▶ TEXT BLOCK
Working Group 1: Guiding Theories. How might we better support people's use of theories, models, and scholarship in their planned systemic change efforts?

People involved in STEM Education change often don't consider change theories and models or forget to consider the larger system in which they seek to make a change. This working group seeks to help people engaged in change efforts to understand change theories and models that could profitably inform systemic change work. One long-term goal of this work is to build a common framework and language, with the ultimate goal of building and sharing a strong knowledge base for change in STEM Education. More Information about this group »


Working Groups 2 & 4: Costs, Benefits, and Demonstrating Impact. What are the costs and benefits of change? How can measurement and communication be used to promote change?

Costs and Benefits of Change: This working group will explore the financial and social costs and benefits of implementing, scaling and sustaining instructional changes in undergraduate STEM education. In particular, techniques and expertise from economics and related social sciences will be applied to STEM higher education to evaluate and promote change initiatives aimed at improving student success.

Demonstrating Impact: This group's mission is to identify, explain and disseminate information on metrics that hold the potential to document, foster, accelerate, and communicate systemic change. Documenting, by creating empirical evidence for the effectiveness of various approaches for changes in undergraduate STEM education. Fostering, by enabling stakeholders to reflect upon and assess current conditions. Accelerating, by using existing measures more broadly and effectively and by identifying important elements of change that are not being adequately assessed. Communicating, by establishing a common language and set of expectations for studying change. Identification involves both cataloging what is available and suggesting what might be usefully developed, including the potential for a set of common change metrics. Explanation includes a discussion of the implications of each metric, illustrated by cases that describe how metrics have been used successfully to foster change. Dissemination comprises making this work readily available in an accessible format via a community-curated website.

More Information about these groups »


Working Group 3: Change Leaders. Who leads change and how?

Change agents have many different job titles and come from many different levels of an organization. They may be in administrative positions with clear responsibility for undergraduate STEM education, but often they are not. Change agents need to have skills in leading initiatives without positional power, building consensus among peers, active listening, and "managing up" to others in administrative positions. Little is known about the best ways to develop these skills given the many demands on change agents' time. This working group will identify important roles and activities in the change process and articulate how people in different organizational levels and positions accomplish change. They will pay particular attention to who must be engaged in change efforts, what skills they need, and how these skills can be developed. More Information about this group »

Word and element location records:
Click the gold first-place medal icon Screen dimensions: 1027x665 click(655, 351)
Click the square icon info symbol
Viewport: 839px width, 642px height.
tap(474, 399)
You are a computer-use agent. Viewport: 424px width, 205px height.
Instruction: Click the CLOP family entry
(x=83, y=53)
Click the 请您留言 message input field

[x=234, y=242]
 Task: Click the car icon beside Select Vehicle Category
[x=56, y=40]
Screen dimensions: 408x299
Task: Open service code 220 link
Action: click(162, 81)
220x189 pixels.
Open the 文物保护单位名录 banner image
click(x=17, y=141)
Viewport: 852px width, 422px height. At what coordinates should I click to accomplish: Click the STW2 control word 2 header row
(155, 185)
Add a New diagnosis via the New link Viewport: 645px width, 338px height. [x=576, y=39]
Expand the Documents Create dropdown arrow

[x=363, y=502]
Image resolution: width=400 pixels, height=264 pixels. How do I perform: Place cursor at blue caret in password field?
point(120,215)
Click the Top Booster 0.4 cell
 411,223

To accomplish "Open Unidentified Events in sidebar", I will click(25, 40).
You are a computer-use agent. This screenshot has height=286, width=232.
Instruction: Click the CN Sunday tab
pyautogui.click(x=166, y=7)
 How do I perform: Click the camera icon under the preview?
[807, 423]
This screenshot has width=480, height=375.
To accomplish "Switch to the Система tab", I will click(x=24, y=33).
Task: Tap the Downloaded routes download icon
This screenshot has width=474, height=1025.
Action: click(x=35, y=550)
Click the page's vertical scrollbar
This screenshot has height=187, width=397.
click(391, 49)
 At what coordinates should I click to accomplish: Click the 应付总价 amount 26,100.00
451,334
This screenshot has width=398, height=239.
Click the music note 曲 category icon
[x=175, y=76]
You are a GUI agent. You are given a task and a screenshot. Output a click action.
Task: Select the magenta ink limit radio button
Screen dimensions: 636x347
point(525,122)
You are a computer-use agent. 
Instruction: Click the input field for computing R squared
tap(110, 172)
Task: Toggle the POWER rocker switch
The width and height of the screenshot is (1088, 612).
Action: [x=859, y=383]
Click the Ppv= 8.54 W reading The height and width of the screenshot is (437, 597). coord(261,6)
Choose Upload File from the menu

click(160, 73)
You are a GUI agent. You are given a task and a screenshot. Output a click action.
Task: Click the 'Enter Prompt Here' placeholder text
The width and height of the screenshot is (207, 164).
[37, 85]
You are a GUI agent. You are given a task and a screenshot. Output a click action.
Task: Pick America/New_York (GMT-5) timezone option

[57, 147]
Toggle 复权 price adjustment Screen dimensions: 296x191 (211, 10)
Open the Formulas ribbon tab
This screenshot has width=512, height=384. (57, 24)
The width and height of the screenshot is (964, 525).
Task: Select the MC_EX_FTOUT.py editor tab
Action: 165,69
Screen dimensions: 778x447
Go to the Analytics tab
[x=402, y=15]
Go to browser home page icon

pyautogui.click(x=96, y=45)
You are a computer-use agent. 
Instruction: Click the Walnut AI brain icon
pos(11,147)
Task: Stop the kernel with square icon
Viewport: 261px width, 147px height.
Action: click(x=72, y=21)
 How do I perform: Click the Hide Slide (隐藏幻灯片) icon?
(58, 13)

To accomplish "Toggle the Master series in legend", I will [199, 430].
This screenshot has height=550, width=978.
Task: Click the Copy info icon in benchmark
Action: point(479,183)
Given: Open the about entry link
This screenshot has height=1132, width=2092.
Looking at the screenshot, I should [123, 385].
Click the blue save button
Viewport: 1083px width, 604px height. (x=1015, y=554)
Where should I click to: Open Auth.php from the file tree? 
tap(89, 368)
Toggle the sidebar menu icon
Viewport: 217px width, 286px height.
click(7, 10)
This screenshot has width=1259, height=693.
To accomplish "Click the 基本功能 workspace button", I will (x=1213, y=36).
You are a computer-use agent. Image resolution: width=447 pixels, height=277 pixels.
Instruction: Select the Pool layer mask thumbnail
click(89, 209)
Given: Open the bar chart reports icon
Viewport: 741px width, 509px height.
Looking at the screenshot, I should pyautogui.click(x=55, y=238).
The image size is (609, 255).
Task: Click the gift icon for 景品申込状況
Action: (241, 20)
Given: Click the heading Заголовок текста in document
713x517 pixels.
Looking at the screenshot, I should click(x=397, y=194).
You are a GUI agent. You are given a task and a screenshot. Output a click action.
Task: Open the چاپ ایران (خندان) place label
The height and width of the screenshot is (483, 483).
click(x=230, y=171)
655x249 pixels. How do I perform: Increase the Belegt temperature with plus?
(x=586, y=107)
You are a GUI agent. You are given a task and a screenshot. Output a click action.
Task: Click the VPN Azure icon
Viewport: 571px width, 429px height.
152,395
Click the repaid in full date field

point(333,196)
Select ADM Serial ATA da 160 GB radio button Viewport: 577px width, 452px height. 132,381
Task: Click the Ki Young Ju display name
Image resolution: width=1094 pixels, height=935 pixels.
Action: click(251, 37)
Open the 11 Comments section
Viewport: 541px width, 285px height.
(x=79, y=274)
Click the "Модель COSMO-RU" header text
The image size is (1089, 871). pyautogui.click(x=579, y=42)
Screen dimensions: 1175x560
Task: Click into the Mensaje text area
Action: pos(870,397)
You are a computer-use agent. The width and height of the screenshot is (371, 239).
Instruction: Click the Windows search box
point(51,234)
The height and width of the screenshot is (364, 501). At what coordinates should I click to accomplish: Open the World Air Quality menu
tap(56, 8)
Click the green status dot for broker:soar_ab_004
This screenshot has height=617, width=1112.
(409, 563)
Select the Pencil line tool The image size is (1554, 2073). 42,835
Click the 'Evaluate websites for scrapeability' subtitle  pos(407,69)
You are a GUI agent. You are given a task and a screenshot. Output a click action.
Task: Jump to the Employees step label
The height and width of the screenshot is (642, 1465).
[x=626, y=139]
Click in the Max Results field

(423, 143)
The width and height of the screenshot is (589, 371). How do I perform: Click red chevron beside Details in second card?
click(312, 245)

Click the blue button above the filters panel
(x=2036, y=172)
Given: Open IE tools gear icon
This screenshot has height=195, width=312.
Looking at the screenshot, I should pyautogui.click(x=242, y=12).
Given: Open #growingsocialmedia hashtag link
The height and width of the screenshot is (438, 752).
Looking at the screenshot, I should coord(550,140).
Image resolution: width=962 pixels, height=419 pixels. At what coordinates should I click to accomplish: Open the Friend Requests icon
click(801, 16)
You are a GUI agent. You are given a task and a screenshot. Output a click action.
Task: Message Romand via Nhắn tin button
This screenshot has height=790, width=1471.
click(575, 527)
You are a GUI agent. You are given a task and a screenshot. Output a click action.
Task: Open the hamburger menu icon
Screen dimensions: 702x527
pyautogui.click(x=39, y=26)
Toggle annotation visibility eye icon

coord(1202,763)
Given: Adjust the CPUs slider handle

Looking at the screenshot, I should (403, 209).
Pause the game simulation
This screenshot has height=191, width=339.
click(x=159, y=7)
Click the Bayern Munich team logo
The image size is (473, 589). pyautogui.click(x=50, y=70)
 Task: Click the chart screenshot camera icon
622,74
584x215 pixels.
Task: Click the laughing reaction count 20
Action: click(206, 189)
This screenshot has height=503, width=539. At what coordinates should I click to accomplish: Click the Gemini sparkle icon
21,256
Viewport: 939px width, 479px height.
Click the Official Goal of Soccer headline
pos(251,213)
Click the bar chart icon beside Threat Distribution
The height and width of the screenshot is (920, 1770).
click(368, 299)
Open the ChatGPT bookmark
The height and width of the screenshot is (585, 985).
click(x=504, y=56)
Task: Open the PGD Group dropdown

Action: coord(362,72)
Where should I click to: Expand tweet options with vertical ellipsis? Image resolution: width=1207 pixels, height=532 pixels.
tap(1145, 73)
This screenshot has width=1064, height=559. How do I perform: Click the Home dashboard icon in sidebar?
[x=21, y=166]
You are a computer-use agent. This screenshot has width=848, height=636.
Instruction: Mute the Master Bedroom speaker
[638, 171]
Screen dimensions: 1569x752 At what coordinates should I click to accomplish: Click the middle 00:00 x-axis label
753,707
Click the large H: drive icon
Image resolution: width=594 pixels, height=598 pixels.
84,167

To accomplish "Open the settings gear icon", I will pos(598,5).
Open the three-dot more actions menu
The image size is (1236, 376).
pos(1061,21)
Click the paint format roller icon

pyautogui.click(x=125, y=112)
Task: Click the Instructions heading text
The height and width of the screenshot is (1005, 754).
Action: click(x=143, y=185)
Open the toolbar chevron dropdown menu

▶ DIRECTIONS
Continue the descriptions of the working groups on systemic change in undergraduate STEM education, picking up after the final sentence.

▶ TASK RESULT
Working Group 5: Equity and Inclusion.

Attention to the full dimensions of inclusion must pervade all the work of ASCN. Across the Steering Committee and all the working groups this is partially addressed by the effort to assure participation by diverse membership, with stakeholders from all sectors of higher education. That said, ASCN's working group structure offers the opportunity to bring together communities whose work focuses on inclusion, and those that work on other aspects of systemic change (such as teaching methods that improve student conceptual understanding), for focused knowledge synthesis. These communities share many goals for supporting faculty and student access and success but may have developed and operated independently of one another. This working group will explore the intersection of our understanding of inclusion with concepts of systemic change arising from other perspectives, identify common ground, and promote opportunities for collaboration. It will interact closely with the other ASCN working groups, as well as pursuing its own synthesis of knowledge. More Information about this group »


Working Group 6: Aligning Faculty Work with Systemic Change.

The purpose of this working group is to promote development of institutional cultures where continuous improvement of teaching is expected, valued, assessed, and rewarded at various stages of a faculty member's career. The working group will achieve its purpose by illuminating the policies and practices employed in the current higher education landscape that effectively evaluate and reward the three aspects of faculty work: teaching, scholarship, and service. Working group 6 will 1) map the landscape of practices, 2) create a taxonomy to identify and classify the varied approaches, 3) examine current evidence that addresses the potential or realized effectiveness of these practices, and 4) assess and share the evidence and practices to promote accountability. More information about this group »


Working Group 7: Learning Spaces

Learning spaces in higher education include formal and informal spaces, such as buildings, open spaces on and off campus, online spaces, and other spaces in which teaching, learning, and engagement happens. This working group will explore planning, creation, and use of learning spaces in higher education. In particular, the group will focus on equitable and inclusive access to learning spaces including physical and pedagogical access. More information about this group »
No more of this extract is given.